# [Aufgabenstellung]
Schreiben Sie sämtliche nachstehenden Datensätze Zeile für Zeile und zeichengetreu ab.

Ausgangsdaten
:::::

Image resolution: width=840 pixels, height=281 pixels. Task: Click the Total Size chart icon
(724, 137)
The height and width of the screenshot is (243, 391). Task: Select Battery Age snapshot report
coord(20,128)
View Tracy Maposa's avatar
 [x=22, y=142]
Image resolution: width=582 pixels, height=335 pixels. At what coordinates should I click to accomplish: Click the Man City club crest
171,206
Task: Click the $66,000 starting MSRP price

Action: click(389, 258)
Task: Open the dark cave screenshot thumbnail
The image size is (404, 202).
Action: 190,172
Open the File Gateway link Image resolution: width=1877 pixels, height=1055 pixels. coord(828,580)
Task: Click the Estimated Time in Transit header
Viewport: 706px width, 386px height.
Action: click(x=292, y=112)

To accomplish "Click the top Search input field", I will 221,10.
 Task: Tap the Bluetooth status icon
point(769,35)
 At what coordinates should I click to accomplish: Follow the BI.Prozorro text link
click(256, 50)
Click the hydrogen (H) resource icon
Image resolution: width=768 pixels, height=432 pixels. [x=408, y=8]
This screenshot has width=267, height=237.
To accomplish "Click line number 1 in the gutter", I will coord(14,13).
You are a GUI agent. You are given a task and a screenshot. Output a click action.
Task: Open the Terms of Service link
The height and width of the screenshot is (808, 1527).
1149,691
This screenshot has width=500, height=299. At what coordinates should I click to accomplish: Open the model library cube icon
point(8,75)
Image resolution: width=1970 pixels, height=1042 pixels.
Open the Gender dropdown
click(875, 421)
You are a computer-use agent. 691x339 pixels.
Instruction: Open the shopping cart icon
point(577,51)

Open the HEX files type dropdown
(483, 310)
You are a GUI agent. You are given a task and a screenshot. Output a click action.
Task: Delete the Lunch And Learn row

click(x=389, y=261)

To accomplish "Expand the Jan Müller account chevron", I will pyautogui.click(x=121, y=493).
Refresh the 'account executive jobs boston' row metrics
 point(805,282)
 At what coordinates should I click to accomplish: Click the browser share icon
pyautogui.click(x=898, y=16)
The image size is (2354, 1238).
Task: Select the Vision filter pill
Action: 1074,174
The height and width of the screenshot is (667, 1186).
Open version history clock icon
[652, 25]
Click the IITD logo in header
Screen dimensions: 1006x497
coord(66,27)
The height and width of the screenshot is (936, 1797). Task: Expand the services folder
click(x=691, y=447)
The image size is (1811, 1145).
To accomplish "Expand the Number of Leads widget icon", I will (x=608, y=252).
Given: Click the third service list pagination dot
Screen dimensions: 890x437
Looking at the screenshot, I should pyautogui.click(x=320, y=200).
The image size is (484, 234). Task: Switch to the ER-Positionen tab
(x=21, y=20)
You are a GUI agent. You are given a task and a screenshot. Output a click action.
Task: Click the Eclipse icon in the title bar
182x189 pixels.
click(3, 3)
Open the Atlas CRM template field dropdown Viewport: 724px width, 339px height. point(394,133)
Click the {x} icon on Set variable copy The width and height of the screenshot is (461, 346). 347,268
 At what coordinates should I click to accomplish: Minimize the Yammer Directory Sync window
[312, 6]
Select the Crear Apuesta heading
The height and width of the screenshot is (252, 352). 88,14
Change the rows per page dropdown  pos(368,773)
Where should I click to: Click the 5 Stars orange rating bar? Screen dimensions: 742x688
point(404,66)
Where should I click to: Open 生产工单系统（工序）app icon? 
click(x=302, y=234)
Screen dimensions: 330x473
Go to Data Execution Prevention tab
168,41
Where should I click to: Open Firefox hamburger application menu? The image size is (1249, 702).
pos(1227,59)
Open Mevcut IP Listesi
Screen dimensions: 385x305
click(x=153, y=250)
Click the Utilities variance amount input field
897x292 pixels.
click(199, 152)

:::::

# [Ergebnis der Aufgabe]
Image resolution: width=840 pixels, height=281 pixels. Task: Click the Total Size chart icon
(724, 137)
The height and width of the screenshot is (243, 391). Task: Select Battery Age snapshot report
coord(20,128)
View Tracy Maposa's avatar
 [x=22, y=142]
Image resolution: width=582 pixels, height=335 pixels. At what coordinates should I click to accomplish: Click the Man City club crest
171,206
Task: Click the $66,000 starting MSRP price

Action: click(389, 258)
Task: Open the dark cave screenshot thumbnail
The image size is (404, 202).
Action: 190,172
Open the File Gateway link Image resolution: width=1877 pixels, height=1055 pixels. coord(828,580)
Task: Click the Estimated Time in Transit header
Viewport: 706px width, 386px height.
Action: click(x=292, y=112)

To accomplish "Click the top Search input field", I will 221,10.
 Task: Tap the Bluetooth status icon
point(769,35)
 At what coordinates should I click to accomplish: Follow the BI.Prozorro text link
click(256, 50)
Click the hydrogen (H) resource icon
Image resolution: width=768 pixels, height=432 pixels. [x=408, y=8]
This screenshot has width=267, height=237.
To accomplish "Click line number 1 in the gutter", I will coord(14,13).
You are a GUI agent. You are given a task and a screenshot. Output a click action.
Task: Open the Terms of Service link
The height and width of the screenshot is (808, 1527).
1149,691
This screenshot has width=500, height=299. At what coordinates should I click to accomplish: Open the model library cube icon
point(8,75)
Image resolution: width=1970 pixels, height=1042 pixels.
Open the Gender dropdown
click(875, 421)
You are a computer-use agent. 691x339 pixels.
Instruction: Open the shopping cart icon
point(577,51)

Open the HEX files type dropdown
(483, 310)
You are a GUI agent. You are given a task and a screenshot. Output a click action.
Task: Delete the Lunch And Learn row

click(x=389, y=261)

To accomplish "Expand the Jan Müller account chevron", I will pyautogui.click(x=121, y=493).
Refresh the 'account executive jobs boston' row metrics
 point(805,282)
 At what coordinates should I click to accomplish: Click the browser share icon
pyautogui.click(x=898, y=16)
The image size is (2354, 1238).
Task: Select the Vision filter pill
Action: 1074,174
The height and width of the screenshot is (667, 1186).
Open version history clock icon
[652, 25]
Click the IITD logo in header
Screen dimensions: 1006x497
coord(66,27)
The height and width of the screenshot is (936, 1797). Task: Expand the services folder
click(x=691, y=447)
The image size is (1811, 1145).
To accomplish "Expand the Number of Leads widget icon", I will (x=608, y=252).
Given: Click the third service list pagination dot
Screen dimensions: 890x437
Looking at the screenshot, I should pyautogui.click(x=320, y=200).
The image size is (484, 234). Task: Switch to the ER-Positionen tab
(x=21, y=20)
You are a GUI agent. You are given a task and a screenshot. Output a click action.
Task: Click the Eclipse icon in the title bar
182x189 pixels.
click(3, 3)
Open the Atlas CRM template field dropdown Viewport: 724px width, 339px height. point(394,133)
Click the {x} icon on Set variable copy The width and height of the screenshot is (461, 346). 347,268
 At what coordinates should I click to accomplish: Minimize the Yammer Directory Sync window
[312, 6]
Select the Crear Apuesta heading
The height and width of the screenshot is (252, 352). 88,14
Change the rows per page dropdown  pos(368,773)
Where should I click to: Click the 5 Stars orange rating bar? Screen dimensions: 742x688
point(404,66)
Where should I click to: Open 生产工单系统（工序）app icon? 
click(x=302, y=234)
Screen dimensions: 330x473
Go to Data Execution Prevention tab
168,41
Where should I click to: Open Firefox hamburger application menu? The image size is (1249, 702).
pos(1227,59)
Open Mevcut IP Listesi
Screen dimensions: 385x305
click(x=153, y=250)
Click the Utilities variance amount input field
897x292 pixels.
click(199, 152)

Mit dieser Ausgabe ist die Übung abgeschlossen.